Durante la guerra Franco-Prusiana y bajo al mando del Príncipe Federico, que más tarde llegó a ser emperador de Alemania, hubo un soldado que desobedeció las ordenes muy estrictas de la disciplina militar y a quién, por consiguiente, el consejo de guerra decidió fusilar. La angustia del condenado era muy grande, y al aproximar la hora de la ejecución, le mandaron el capellán. Este le habló diciendo: –¿Está usted dispuesto a morir?
–No, –replicó el prisionero– no lo estoy; pero no me aflige tanto esto como pensar en mi esposa y niños, en su tristeza, en su provenir, en la manera que les dejo, y en los años de pena y pobreza por los que tendrán que pasar. ¡No me queda tiempo para pensar en mi alma! ¡Estoy desesperado!
Había en el regimiento un hombre cristiano que se enteró de esto y, lleno de compasión, se dirigió al soldado diciéndole:
–Oye lo que voy a hacer. No tengo, ni esposa, ni hijos que me lloren, y como soy entrado en años no me importa morir, y porque soy ya salvo me alegraré al dejar esta vida para estar con Cristo, lo cual es mucho mejor.
Habló al comandante y al capellán, que estaban muy conmovidos. Pero no pudiendo ellos decir nada, apelaron al general. Este apenas podía creerlo y le dijo: –¿Es verdad que usted quiere morir en lugar del reo?
-Sí, –contestó el buen compañero– sí que quiero; mi pobre amigo no está preparado para morir, y si muriese perdería su alma. Yo puedo morir en su lugar, puesto que para mí la muerte no es más que la entrada en la gloria, y además mis amigos pueden pasarse sin mí.

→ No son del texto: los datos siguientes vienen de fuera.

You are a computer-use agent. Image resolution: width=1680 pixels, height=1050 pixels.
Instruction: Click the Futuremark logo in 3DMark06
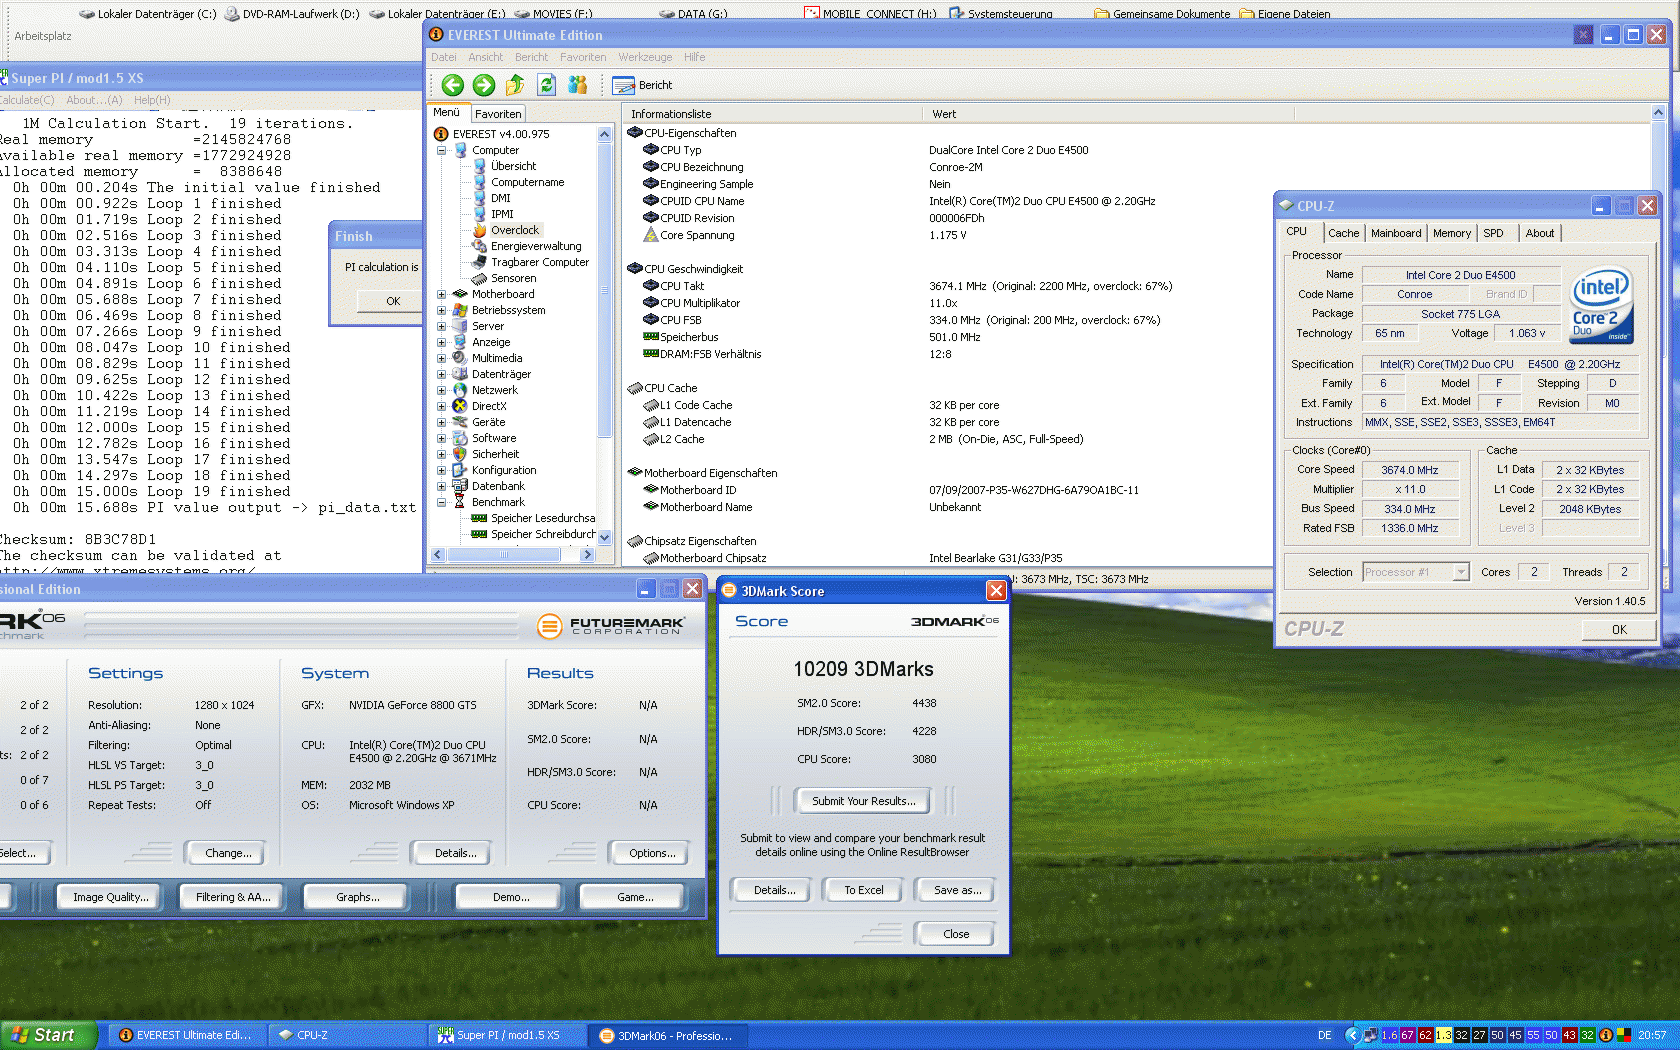click(x=612, y=626)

El general estaba perplejo, porque hasta entonces no se había presentado un caso semejante, y no podía autorizar la sustitución. Así, le dejó por unos cuantos días para presentar la cuestión al príncipe heredero. Este era un hombre verdaderamente noble. Se conmovió grandemente al oír la proposición y dijo: –Mi valiente amigo, no tengo autoridad para quitar la vida de un hombre inocente. Pero la tengo para perdonar, y en recompensa a usted, yo perdonaré la vida a este hombre; acepto su vida como si hubiese sido dada; vaya usted a decírselo al condenado.
Hay un versículo que dice: “El alma que pecare, esa morirá”. Nosotros también hemos infringido la ley divina como aquel soldado, y la paga de nuestra transgresión es muerte eterna. La voluntad de Dios es que ninguno perezca. Sin embargo, su misma justicia y santidad demandan que sea castigado el pecador. Entonces vino el Señor Jesús, que conoció el amor divino y se ofreció como sacrificio sobre el altar.
El príncipe heredero perdonó la vida de ambos solados, pero Dios no perdonó a su propio Hijo, a causa de su gran justicia, sino que permitió que fuese quebrantado y humillado hasta la muerte de cruz. El fue castigado para que nosotros tuviésemos paz, perdón y vida eterna.